■ Exercises to complete:
**1)** Using the court judgment below, decide whether each statement agrees with it: (a) the offence is said to have taken place in November 2017; (b) the officers found the carrier bag in the sitting room; (c) the fine imposed was Ksh. 180,000,000/-. Answer yes or no for each, and quote the deciding words of the judgment exactly.
**2)** According to the court judgment below, what was the market value of the heroin?
**3)** Reproduce word for word the passage of the court judgment below starting with "2. Having been" and going on through "serve life imprisonment.".

##### Selected excerpt

Igwilo v Republic [2024] KEHC 1037 (KLR)
Full Case Text
Igwilo v Republic (Criminal Appeal E101 of 2021) [2024] KEHC 1037 (KLR) (Crim) (25 January 2024) (Judgment)
Neutral citation: [2024] KEHC 1037 (KLR)
Republic of Kenya
In the High Court at Nairobi (Milimani Law Courts)
Criminal
Criminal Appeal E101 of 2021
LN Mutende, J
January 25, 2024
Between
Austine Obinwanne Igwilo
Appellant
and
Republic
Respondent
(Being an Appeal arising from the original conviction and sentence in Criminal Case No.193 of 2017 at the Chief Magistrate’s Court JKIA by Hon. L. ONYINA – CM on 6th October, 2021)
Judgment
1. Austine Obinwanne Igwilo, the Appellant, herein was charged with the offence of Trafficking in Narcotic drugs contrary Section 4(a) of the Narcotics Drugs and Psychotropic substances (Control) Act No. 4 of 1994. Particulars being that on the 2nd day of November, 2017 at Msafiri Court, in Donholm within Nairobi County, jointly with others not before court trafficked by storing in his house No. 211B, 22010. 50 grams of Narcotic Drug namely Heroin concealed in a purple bag and Tuskys’ polybag with a market value of Ksh. 66,031,620/- in contravention of the provisions of the said Act.
2. Having been taken through full trial, he was found guilty, convicted and sentenced to pay a fine of Kenya Shillings One Hundred and Eighty Million Shillings (Ksh. 180,000,000/-) and, in default to serve one (1) year imprisonment; and, further, in addition to serve life imprisonment.
3. Aggrieved, the appellant proffered an appeal against the conviction and sentence on the grounds that:a)The trial magistrate erred in law and fact by failing to find that the prosecution did not establish the ingredients forming the offence of trafficking in Narcotics Drugs and Phychotropic Substances provided in law.b)The trial magistrate erred in law and fact by failing to find that the prosecution evidence was disclosed in piecemeals, therefore acting in breach of Articles 25(c) and 50 (2) (b) (c)) (k) of the Constitution.c)The trial magistrate failed to resolve the alleged inconsistencies and contradictions on record in favour of the Appellant accused person which went to the root core of the changes he was facing.d)The trial magistrate failed to note that an essential witness was not availed to testify and this left waging gaps and unexplained questions in the whole of the prosecution's case, doubts that should have been resolved in favour of the appellant.e)The trial magistrate failed to note that factum probandum for the offence in question was not conclusively proved as per the dictates of the law.f).That in light of jurisprudential change in sentencing the life sentence imposed on the appellant is both harsh oppressive and unfair.
4. Briefly facts of the case were that on 2nd November,2017, a team of officers from the Directorate of Criminal Investigations Unit, DCI Headquarters comprising of PW2 No. 76309 Corporal David Kipsoi; PW5 No. 90158 PC Roy Opiyo Odunga; PW6 No. 76104 PC Stanley Salim under the command PW 10 No. 23123 Chief Inspector Elizabeth Lumumba got intelligence about a Nigerian National staying at Donholm Savannah Estate Msafiri Court and acting on the information received proceeded to the residence of the suspect, Austin Obinwanne Igwillo. At a house No.211 B with a tinted door, they knocked and the occupant opened. Upon confirming his name they introduced themselves and sought permission to search the house. In the sitting room nothing was found, but, in the bedroom, they recovered a purple Kings collection carrier bag under the mattress on the bed. Upon unzipping the same, it contained some five (5) packages wrapped in pink and blue wrapping papers.

##########
##### Information provided

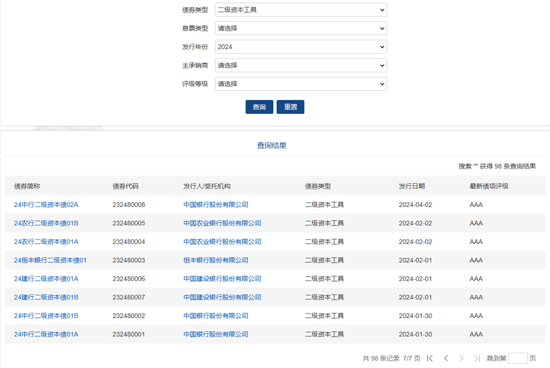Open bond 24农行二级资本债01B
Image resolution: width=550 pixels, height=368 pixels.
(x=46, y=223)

##########
##### Information provided

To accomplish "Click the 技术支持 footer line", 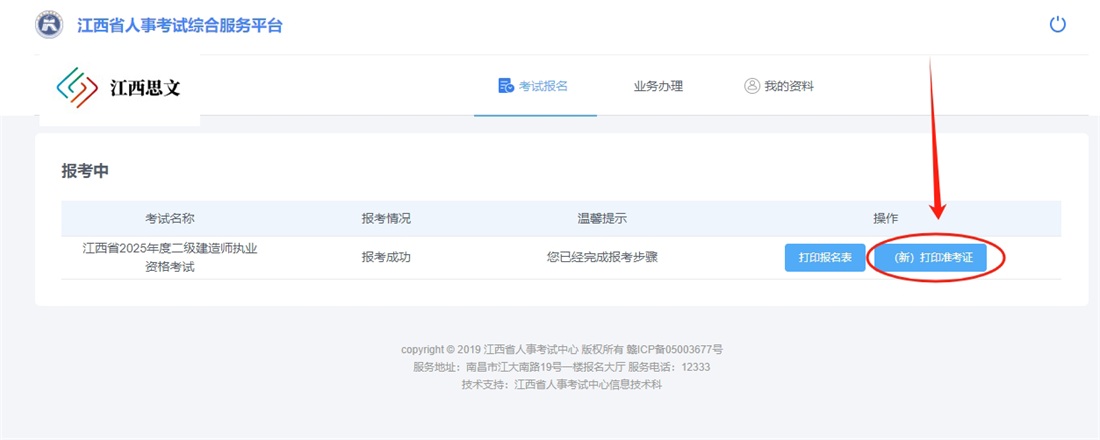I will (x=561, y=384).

##########

■ Complete answers:
**1)**
(a) Yes: "on the 2nd day of November, 2017"
(b) No: "In the sitting room nothing was found"
(c) Yes: "Ksh. 180,000,000/-"

**2)** Ksh. 66,031,620/-

**3)**
2. Having been taken through full trial, he was found guilty, convicted and sentenced to pay a fine of Kenya Shillings One Hundred and Eighty Million Shillings (Ksh. 180,000,000/-) and, in default to serve one (1) year imprisonment; and, further, in addition to serve life imprisonment.